Action item:
Your answer must be an exact transcription of every entry.

Excerpted data:
◆ ◆ ◆

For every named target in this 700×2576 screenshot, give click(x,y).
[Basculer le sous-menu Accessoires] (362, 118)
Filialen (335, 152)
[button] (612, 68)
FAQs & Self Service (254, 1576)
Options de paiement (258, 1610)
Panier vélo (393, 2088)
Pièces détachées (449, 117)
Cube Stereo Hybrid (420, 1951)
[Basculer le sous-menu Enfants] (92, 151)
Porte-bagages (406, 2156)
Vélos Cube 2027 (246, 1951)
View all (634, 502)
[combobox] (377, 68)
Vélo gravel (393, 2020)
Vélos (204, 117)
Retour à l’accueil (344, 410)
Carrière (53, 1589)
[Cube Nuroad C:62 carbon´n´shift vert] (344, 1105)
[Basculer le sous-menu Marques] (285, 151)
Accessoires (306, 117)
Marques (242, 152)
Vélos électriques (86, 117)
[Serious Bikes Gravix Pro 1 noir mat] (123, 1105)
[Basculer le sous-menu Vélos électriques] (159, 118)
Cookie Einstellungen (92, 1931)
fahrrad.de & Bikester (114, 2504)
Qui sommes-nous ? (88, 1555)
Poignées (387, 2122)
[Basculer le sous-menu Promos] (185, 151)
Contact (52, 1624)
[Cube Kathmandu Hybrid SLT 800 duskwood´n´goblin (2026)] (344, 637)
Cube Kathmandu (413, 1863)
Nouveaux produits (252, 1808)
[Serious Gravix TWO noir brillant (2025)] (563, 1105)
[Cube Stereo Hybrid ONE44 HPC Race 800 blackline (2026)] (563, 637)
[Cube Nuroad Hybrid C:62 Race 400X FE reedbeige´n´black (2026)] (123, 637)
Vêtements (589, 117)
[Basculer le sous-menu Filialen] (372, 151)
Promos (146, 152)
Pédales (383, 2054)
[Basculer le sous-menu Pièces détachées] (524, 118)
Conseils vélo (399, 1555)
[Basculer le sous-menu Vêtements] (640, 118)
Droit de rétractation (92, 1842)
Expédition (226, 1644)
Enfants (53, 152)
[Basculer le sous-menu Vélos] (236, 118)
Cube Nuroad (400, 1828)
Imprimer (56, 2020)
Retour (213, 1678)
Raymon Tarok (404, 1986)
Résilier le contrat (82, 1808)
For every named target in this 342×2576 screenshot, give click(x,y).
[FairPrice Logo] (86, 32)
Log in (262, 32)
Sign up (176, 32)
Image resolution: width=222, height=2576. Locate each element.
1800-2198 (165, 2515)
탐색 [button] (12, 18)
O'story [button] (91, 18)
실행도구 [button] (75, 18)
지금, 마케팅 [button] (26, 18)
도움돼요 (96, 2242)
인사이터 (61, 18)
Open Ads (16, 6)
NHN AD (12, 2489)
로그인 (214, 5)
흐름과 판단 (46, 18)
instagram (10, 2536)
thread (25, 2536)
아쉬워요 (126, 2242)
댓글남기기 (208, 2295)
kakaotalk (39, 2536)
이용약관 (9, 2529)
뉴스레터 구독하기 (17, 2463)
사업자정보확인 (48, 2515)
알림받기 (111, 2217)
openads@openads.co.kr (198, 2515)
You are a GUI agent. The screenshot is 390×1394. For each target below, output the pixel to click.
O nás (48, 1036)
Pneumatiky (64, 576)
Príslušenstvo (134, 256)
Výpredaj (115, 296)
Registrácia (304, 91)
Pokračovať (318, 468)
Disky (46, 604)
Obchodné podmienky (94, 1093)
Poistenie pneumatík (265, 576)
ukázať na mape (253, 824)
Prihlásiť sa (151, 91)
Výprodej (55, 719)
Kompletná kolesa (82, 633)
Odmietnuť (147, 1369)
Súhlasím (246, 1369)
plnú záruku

◆ ◆ ◆

Answer section:
For every named target in this 700×2576 screenshot, give click(x,y).
[Basculer le sous-menu Accessoires] (362, 118)
Filialen (335, 152)
[button] (612, 68)
FAQs & Self Service (254, 1576)
Options de paiement (258, 1610)
Panier vélo (393, 2088)
Pièces détachées (449, 117)
Cube Stereo Hybrid (420, 1951)
[Basculer le sous-menu Enfants] (92, 151)
Porte-bagages (406, 2156)
Vélos Cube 2027 (246, 1951)
View all (634, 502)
[combobox] (377, 68)
Vélo gravel (393, 2020)
Vélos (204, 117)
Retour à l’accueil (344, 410)
Carrière (53, 1589)
[Cube Nuroad C:62 carbon´n´shift vert] (344, 1105)
[Basculer le sous-menu Marques] (285, 151)
Accessoires (306, 117)
Marques (242, 152)
Vélos électriques (86, 117)
[Serious Bikes Gravix Pro 1 noir mat] (123, 1105)
[Basculer le sous-menu Vélos électriques] (159, 118)
Cookie Einstellungen (92, 1931)
fahrrad.de & Bikester (114, 2504)
Qui sommes-nous ? (88, 1555)
Poignées (387, 2122)
[Basculer le sous-menu Promos] (185, 151)
Contact (52, 1624)
[Cube Kathmandu Hybrid SLT 800 duskwood´n´goblin (2026)] (344, 637)
Cube Kathmandu (413, 1863)
Nouveaux produits (252, 1808)
[Serious Gravix TWO noir brillant (2025)] (563, 1105)
[Cube Stereo Hybrid ONE44 HPC Race 800 blackline (2026)] (563, 637)
[Cube Nuroad Hybrid C:62 Race 400X FE reedbeige´n´black (2026)] (123, 637)
Vêtements (589, 117)
[Basculer le sous-menu Filialen] (372, 151)
Promos (146, 152)
Pédales (383, 2054)
[Basculer le sous-menu Pièces détachées] (524, 118)
Conseils vélo (399, 1555)
[Basculer le sous-menu Vêtements] (640, 118)
Droit de rétractation (92, 1842)
Expédition (226, 1644)
Enfants (53, 152)
[Basculer le sous-menu Vélos] (236, 118)
Cube Nuroad (400, 1828)
Imprimer (56, 2020)
Retour (213, 1678)
Raymon Tarok (404, 1986)
Résilier le contrat (82, 1808)
For every named target in this 342×2576 screenshot, give click(x,y).
[FairPrice Logo] (86, 32)
Log in (262, 32)
Sign up (176, 32)
Image resolution: width=222, height=2576. Locate each element.
1800-2198 (165, 2515)
탐색 [button] (12, 18)
O'story [button] (91, 18)
실행도구 [button] (75, 18)
지금, 마케팅 [button] (26, 18)
도움돼요 (96, 2242)
인사이터 (61, 18)
Open Ads (16, 6)
NHN AD (12, 2489)
로그인 (214, 5)
흐름과 판단 (46, 18)
instagram (10, 2536)
thread (25, 2536)
아쉬워요 (126, 2242)
댓글남기기 (208, 2295)
kakaotalk (39, 2536)
이용약관 (9, 2529)
뉴스레터 구독하기 (17, 2463)
사업자정보확인 (48, 2515)
알림받기 (111, 2217)
openads@openads.co.kr (198, 2515)
You are a GUI agent. The screenshot is 390×1394. For each target below, output the pixel to click.
O nás (48, 1036)
Pneumatiky (64, 576)
Príslušenstvo (134, 256)
Výpredaj (115, 296)
Registrácia (304, 91)
Pokračovať (318, 468)
Disky (46, 604)
Obchodné podmienky (94, 1093)
Poistenie pneumatík (265, 576)
ukázať na mape (253, 824)
Prihlásiť sa (151, 91)
Výprodej (55, 719)
Kompletná kolesa (82, 633)
Odmietnuť (147, 1369)
Súhlasím (246, 1369)
plnú záruku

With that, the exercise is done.